◆ Problem statement: Scan the records below and copy every line that contains the string "header".

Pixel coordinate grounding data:
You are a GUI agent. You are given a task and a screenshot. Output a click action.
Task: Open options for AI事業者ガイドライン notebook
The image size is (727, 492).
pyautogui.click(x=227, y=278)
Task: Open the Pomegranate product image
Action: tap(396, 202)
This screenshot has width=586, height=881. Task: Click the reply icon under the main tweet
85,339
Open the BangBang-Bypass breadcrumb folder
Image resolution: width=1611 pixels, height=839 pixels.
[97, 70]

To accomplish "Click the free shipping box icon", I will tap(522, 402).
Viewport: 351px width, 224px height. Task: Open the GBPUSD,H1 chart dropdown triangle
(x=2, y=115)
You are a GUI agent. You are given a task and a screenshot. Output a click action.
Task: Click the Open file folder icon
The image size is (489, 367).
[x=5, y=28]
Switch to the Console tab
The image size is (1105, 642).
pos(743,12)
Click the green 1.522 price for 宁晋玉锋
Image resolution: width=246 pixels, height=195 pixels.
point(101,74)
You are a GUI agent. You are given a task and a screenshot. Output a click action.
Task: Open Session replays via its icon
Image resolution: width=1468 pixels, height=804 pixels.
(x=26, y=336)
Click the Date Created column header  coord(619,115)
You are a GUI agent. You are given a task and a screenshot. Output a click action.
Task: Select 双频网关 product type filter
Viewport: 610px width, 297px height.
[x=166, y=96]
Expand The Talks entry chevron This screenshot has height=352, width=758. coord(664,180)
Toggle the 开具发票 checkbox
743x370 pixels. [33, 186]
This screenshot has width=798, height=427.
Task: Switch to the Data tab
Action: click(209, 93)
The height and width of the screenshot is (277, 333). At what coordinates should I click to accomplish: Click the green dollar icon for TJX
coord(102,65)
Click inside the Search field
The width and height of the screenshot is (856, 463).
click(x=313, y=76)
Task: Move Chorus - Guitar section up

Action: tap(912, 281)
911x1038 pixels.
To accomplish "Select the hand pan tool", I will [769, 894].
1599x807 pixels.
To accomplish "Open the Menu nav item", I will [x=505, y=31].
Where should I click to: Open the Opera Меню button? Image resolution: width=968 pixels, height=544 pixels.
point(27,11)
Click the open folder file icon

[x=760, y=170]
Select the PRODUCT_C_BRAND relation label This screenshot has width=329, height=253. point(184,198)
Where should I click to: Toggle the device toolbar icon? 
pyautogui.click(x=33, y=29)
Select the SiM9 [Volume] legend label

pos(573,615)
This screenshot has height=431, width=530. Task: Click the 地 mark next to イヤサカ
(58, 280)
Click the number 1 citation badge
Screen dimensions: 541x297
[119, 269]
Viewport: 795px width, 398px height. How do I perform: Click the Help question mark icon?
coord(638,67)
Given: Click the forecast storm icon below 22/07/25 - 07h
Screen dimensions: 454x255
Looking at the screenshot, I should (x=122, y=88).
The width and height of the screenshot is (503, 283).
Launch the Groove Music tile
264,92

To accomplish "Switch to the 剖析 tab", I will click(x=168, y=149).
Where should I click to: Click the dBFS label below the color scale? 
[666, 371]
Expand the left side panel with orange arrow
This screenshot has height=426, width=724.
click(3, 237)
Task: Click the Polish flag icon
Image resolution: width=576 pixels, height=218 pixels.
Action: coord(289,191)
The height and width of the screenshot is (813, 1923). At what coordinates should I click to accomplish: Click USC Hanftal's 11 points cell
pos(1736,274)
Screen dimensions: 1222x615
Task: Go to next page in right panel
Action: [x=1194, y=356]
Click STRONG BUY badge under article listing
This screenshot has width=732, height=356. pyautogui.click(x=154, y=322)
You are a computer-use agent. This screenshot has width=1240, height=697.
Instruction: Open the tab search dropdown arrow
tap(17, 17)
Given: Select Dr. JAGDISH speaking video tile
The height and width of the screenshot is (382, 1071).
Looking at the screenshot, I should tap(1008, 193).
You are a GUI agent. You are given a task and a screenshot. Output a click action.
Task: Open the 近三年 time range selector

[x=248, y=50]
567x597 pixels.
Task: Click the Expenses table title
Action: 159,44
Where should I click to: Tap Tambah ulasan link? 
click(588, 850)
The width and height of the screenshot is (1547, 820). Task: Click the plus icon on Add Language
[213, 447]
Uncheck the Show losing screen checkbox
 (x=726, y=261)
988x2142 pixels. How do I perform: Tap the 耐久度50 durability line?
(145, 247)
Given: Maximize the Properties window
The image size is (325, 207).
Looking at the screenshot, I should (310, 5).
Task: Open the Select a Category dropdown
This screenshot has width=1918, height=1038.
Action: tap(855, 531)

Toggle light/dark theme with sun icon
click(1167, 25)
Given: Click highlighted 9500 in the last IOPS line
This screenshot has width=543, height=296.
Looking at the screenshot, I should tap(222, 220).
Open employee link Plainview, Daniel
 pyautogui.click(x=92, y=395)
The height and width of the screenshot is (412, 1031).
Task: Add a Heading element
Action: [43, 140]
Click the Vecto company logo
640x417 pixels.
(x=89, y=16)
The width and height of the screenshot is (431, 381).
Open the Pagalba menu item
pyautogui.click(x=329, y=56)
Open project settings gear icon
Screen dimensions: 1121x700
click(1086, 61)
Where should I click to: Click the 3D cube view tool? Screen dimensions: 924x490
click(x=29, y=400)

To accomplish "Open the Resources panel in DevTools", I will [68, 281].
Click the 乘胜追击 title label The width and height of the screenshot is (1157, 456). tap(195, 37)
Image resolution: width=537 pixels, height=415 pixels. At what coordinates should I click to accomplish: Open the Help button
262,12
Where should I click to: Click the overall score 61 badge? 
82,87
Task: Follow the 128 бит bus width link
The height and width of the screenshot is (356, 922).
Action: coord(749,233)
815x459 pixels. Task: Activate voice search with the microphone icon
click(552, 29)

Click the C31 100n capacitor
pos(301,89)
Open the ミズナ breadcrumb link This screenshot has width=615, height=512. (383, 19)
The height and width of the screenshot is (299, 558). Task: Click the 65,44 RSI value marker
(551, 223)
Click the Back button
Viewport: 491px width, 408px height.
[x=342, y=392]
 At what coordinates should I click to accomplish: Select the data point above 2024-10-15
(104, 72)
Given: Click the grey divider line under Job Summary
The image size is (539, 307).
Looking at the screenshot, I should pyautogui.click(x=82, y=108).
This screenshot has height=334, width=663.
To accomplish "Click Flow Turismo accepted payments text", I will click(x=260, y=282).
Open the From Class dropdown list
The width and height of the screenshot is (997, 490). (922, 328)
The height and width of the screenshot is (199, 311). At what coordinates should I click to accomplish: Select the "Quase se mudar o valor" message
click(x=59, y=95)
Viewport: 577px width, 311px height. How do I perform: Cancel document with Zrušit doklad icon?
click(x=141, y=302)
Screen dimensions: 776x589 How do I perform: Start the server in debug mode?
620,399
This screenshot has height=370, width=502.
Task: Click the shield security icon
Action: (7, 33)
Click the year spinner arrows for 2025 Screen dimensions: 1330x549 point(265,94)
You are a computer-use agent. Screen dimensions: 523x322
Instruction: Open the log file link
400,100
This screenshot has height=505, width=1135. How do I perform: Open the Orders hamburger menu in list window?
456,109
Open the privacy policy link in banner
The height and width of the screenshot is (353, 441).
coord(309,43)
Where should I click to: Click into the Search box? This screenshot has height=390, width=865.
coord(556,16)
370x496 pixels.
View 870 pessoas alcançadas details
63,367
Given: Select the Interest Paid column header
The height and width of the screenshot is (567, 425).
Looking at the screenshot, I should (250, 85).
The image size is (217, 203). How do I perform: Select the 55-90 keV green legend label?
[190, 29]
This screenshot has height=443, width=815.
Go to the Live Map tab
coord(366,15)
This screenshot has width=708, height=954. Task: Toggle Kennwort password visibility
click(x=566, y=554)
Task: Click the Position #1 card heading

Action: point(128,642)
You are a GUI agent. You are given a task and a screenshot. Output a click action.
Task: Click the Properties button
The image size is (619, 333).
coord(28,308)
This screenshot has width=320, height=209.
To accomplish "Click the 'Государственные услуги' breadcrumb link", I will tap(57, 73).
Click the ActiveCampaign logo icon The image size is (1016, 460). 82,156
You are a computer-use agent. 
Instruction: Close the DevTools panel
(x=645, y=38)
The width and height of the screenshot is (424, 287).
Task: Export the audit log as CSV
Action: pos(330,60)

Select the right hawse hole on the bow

◆ Solution to this problem:
Click the Date Created column header  coord(619,115)
Given: Select the Interest Paid column header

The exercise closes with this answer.